# START OF MATERIAL FOR THE TASK

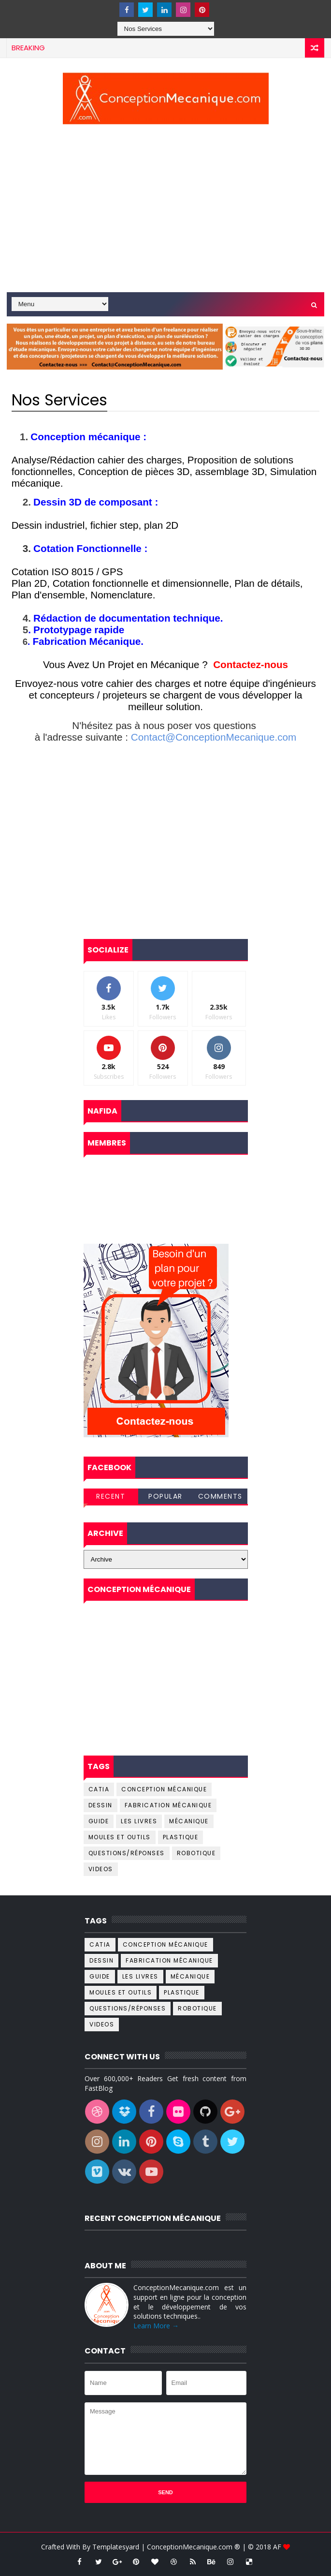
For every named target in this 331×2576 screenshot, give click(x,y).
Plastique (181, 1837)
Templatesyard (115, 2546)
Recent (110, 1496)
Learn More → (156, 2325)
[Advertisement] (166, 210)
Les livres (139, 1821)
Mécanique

# END OF MATERIAL FOR THE TASK

**TASK BRIEF**
Reproduce all of the material above line for line, leaving out the picture.

**TASK RESULT**
For every named target in this 331×2576 screenshot, give click(x,y).
Plastique (181, 1837)
Templatesyard (115, 2546)
Recent (110, 1496)
Learn More → (156, 2325)
[Advertisement] (166, 210)
Les livres (139, 1821)
Mécanique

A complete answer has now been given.